● HOW TO COMPLETE THIS TASK
Could you copy exactly the lines from the one containing "Task: Open the Load menu in Loads window" through the last line of the records below, and nothing else?

^^^^

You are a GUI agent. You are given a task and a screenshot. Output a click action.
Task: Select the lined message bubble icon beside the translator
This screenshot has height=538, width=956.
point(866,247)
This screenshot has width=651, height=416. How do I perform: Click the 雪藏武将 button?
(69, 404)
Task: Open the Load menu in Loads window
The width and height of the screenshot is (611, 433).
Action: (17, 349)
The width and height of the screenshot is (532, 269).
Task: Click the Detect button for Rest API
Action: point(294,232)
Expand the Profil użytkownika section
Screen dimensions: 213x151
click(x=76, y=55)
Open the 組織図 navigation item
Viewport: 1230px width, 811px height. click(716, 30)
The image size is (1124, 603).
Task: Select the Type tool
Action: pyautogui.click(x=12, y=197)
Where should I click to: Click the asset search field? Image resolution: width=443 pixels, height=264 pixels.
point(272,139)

^^^^

● WRITTEN RESPONSE
Task: Open the Load menu in Loads window
The width and height of the screenshot is (611, 433).
Action: (17, 349)
The width and height of the screenshot is (532, 269).
Task: Click the Detect button for Rest API
Action: point(294,232)
Expand the Profil użytkownika section
Screen dimensions: 213x151
click(x=76, y=55)
Open the 組織図 navigation item
Viewport: 1230px width, 811px height. click(716, 30)
The image size is (1124, 603).
Task: Select the Type tool
Action: pyautogui.click(x=12, y=197)
Where should I click to: Click the asset search field? Image resolution: width=443 pixels, height=264 pixels.
point(272,139)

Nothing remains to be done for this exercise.